What happens when you build an entire fantasy world inside a pub?
I was sorting Jamal's school permission slips at the kitchen table around midnight - both boys finally asleep after Malik fought bedtime for an hour straight - and I had Tapped Book 2 rolling through my earbuds while I tried to make sense of which field trip needed what signature. And I'll tell you, Chris Holloway's problems with a smiling stranger trying to buy his pub out from under him hit different when you're a man who knows what it feels like to protect your territory.
A Pub Worth Fighting For
So here's the setup: Chris Holloway runs The Butt and Beam, a pub that sits at the intersection of magical roads called the Lanes, in a Welsh village called Pant-y-Giggles (yes, that's the actual name, and no, the book never lets you forget it). Book 2 picks up right after whatever chaos went down in Book 1 - Opening Night left its mark - and immediately throws three problems at Chris. A disturbance rippling through the Hollows, a too-smooth businessman called the Smiling Man making offers he shouldn't be making, and a vampire in a bikini showing up begging for sanctuary with daddy issues of the literal bloodsucker variety.
Now look, this isn't my usual lane. I'm a thriller guy, a true crime guy, a "does this actually make sense in the real world" guy. But Cassius Lange and Bram Kingsley do something here that grabbed me by the collar - they built the fantasy around work. Chris isn't some chosen one swinging swords. He's a landlord. He brews beer. He manages a building that has opinions. He negotiates with entities that could eat him alive, and he does it the way any small business owner would: with stubbornness, common sense, and people he trusts. Real blue-collar shit right here, just dressed up in magic. Cabinet of Curiosities pulls something similarβordinary people navigating extraordinary systems they didn't ask to be part of, and the grind of surviving it is what makes the story land.

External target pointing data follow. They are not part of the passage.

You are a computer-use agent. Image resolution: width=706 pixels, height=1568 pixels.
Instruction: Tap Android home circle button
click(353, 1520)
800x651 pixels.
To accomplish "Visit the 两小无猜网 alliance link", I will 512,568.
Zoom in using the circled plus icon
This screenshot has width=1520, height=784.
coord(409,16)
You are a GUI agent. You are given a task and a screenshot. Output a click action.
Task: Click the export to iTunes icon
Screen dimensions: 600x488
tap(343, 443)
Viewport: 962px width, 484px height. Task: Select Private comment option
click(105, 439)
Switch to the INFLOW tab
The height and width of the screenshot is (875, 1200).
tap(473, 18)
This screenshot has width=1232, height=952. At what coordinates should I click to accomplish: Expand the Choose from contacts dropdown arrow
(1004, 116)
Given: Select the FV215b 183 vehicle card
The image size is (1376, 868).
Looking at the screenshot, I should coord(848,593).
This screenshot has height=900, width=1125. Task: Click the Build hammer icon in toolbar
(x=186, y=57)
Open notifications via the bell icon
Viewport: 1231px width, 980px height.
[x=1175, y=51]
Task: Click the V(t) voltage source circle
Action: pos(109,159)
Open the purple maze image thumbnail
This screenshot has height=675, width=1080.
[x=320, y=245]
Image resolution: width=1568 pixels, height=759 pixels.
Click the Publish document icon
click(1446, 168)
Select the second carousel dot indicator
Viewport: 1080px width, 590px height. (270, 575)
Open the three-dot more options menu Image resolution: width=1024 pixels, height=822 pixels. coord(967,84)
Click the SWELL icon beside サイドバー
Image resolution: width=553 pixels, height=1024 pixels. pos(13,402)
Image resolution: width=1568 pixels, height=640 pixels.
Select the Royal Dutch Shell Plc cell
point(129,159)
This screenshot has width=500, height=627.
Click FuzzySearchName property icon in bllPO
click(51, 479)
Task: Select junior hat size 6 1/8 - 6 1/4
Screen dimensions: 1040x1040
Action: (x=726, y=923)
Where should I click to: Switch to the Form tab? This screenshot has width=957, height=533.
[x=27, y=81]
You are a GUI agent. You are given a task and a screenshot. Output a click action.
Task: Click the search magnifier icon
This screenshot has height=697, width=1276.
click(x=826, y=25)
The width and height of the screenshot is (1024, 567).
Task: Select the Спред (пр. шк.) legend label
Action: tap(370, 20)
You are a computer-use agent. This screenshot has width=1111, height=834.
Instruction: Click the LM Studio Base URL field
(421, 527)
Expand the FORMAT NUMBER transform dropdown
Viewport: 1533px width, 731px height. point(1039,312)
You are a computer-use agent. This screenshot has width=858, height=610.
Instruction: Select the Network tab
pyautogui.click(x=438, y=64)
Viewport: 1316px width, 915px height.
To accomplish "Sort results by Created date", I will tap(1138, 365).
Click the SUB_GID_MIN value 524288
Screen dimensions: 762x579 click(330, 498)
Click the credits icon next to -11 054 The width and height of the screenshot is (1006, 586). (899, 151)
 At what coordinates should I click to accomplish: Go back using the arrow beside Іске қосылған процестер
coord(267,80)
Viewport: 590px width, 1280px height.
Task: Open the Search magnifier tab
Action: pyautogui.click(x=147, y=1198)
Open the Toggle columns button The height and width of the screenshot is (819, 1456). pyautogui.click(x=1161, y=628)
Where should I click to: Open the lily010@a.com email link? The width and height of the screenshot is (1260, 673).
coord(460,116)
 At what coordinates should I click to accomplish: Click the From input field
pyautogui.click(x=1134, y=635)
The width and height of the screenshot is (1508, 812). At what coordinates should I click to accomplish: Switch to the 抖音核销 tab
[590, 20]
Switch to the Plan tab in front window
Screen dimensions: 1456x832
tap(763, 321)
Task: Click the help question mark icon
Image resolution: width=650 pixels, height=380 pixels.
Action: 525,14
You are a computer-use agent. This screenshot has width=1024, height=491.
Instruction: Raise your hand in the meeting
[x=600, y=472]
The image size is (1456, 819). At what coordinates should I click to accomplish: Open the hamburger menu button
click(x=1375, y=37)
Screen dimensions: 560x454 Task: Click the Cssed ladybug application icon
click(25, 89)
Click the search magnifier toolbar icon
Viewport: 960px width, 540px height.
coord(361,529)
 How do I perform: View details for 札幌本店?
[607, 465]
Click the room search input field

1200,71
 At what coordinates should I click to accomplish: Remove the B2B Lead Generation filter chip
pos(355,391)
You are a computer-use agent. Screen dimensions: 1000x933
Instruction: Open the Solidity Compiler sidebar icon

The supporting cast - Ceri with her lightning, Honey with her fire, Too-Far with his chaos - they feel like a crew. Like the guys on my warehouse floor who each bring something different and you'd be screwed without any one of them. The book respects that dynamic instead of making Chris some lone wolf hero.
Two Voices in a Welsh Pub
JD Tanner and Kitty Perrelli split narration duties, and at 1.6x they kept good pace without tripping over the Welsh names and fantasy terminology (which, trust me, there's plenty of). Tanner handles Chris's voice with this dry British everyman quality - not too polished, not too rough - that fits a guy who's basically learning on the job while the job tries to kill him. Perrelli brings warmth to the female characters without making them sound like they're performing. The handoffs between narrators felt natural enough that I didn't get yanked out of the story during my drive home on the Dan Ryan at 4AM.
What I can't tell you is whether the production has sound effects or musical cues because honestly, between the truck engine and Chicago wind, I might've missed subtle stuff. The audio was clean though - no weird volume drops or compression issues that plague some indie fantasy releases.
Where the Magic Gets Real (And Where It Doesn't)
Here's my honest problem: I jumped into Book 2 without reading Book 1, and the story doesn't hold your hand. The Hollows, the Lanes, the Way - there's a whole system here that the book assumes you already understand. I caught up, but for the first hour I was piecing things together like reading an instruction manual that starts on page 30. If you're coming in fresh, go back to Book 1 first.
The other thing - at just under 9 hours, this is a setup book. You can feel it. The Smiling Man conflict doesn't fully resolve, the vampire situation opens more doors than it closes, and the Hollows themselves seem to be building toward something bigger. It's satisfying enough on its own, but you're signing up for a series commitment here, not a standalone experience.
But what Lange gets right - and this is why I stuck with it - is the weight of responsibility. Chris protecting The Butt and Beam isn't abstract hero stuff. It's a man defending his livelihood, his community, his people. The warehouse taught me more than college, and this book understands that kind of pride. When the Smiling Man makes his play for the pub, you feel the violation of it because the book earned that emotional investment through hours of Chris doing the daily work of keeping his place running.
Who Should Listen (And Who Should Skip)
If you like your fantasy grounded in working-class grit - characters who earn what they have and fight to keep it - this one's for you. Cozy fantasy fans who want a pub setting with real teeth will dig it too. Skip it if you need standalone stories that wrap clean, or if jumping into a series mid-stream with no hand-holding sounds like a headache.
Clocking Out on This One
I wouldn't've picked this up on my own - fantasy pubs and vampires in bikinis aren't exactly my playlist. But someone on the floor recommended it and I'm glad I listened. It's not perfect, it leans heavy on series momentum over standalone payoff, and the worldbuilding can feel like drinking from a fire hose. But Chris Holloway works for what he has, and I respect any story that respects that. 1.6x and still had me gripping the wheel on the way home.